Xylanase immobilization using activated carrier of gellan gum-agar beads: Improved stability and catalytic activity for the production of antioxidant and anti-proliferative xylooligosaccharides

Abstract

Immobilization of xylanase produced by the fungus, Aspergillus flavus, was achieved utilizing the activated gellan gum-agar as a carrier. The immobilization conditions were optimized based on Box-Behnken design which comprised the addition of agar (1.23%) to gellan-gum (GL) and processing the obtained beads at pH 7.7 with 1.62% polyethyleneimine (PEI) as the optimum conditions. Alteration of the surface morphologies and elemental constituents of the carrier during the synthesis and immobilization process were inspected using energy-dispersive X-ray analysis (EDX) and scan electron microscope (SEM). The yield and efficiency of the immobilization process were 45.85% and 97.41%, respectively. The immobilized enzyme possessed the highest activity at pH 5–8 and temperature up to 70 °C with activation energy lower than half that of the free form.

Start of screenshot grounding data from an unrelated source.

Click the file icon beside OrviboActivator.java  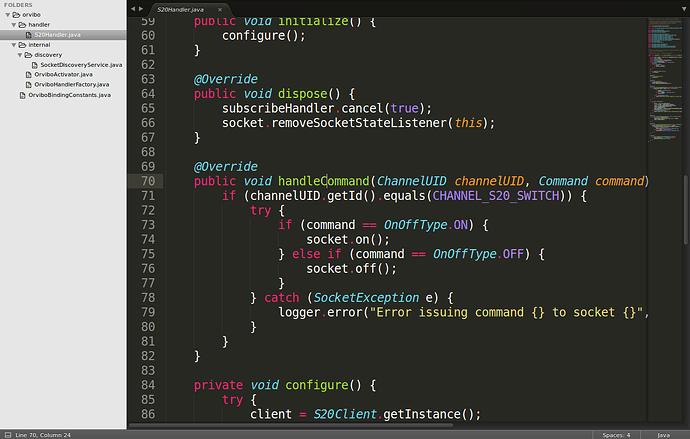tap(28, 74)
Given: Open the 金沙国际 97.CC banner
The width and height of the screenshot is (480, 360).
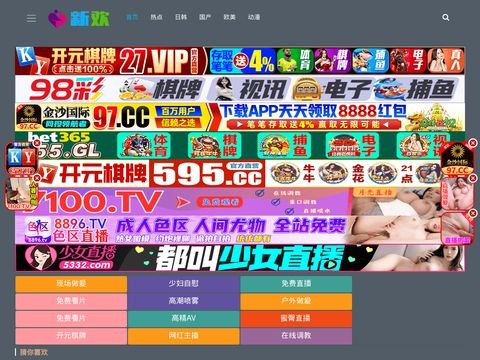Looking at the screenshot, I should pos(240,117).
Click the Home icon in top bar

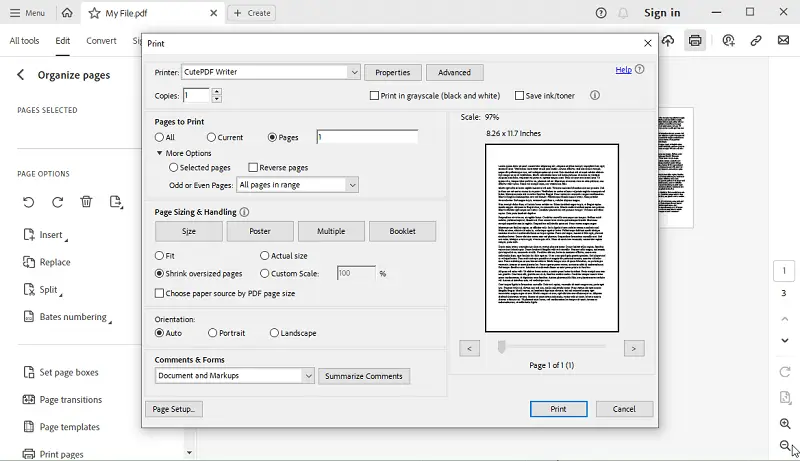tap(66, 13)
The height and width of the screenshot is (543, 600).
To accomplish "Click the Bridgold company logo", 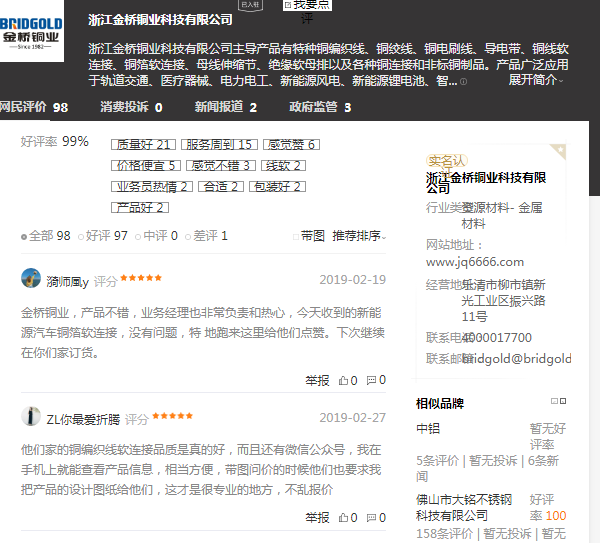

Higher half-lives and Gibbs free energy were achieved for the immobilized enzyme, sustaining the suitability of the used carrier for promoting enzyme stability. Moreover, the negative entropy values for both free enzyme and the immobilized forms estimated the high stability of the enzyme during the thermal deactivation process. The Km value of the immobilized form was lower than that of the free enzyme, reflecting its enhanced affinity toward xylan substrate. Furthermore, the immobilized enzyme retained 99.3 and 85.7% of its initial xylan hydrolyzing activity after 7, and 11 cycles, respectively. Finally, the applicability of the immobilized form in the hydrolysis of xylan and production of antioxidant and breast cancer anti-proliferative xylooligosaccharide mixture was also estimated.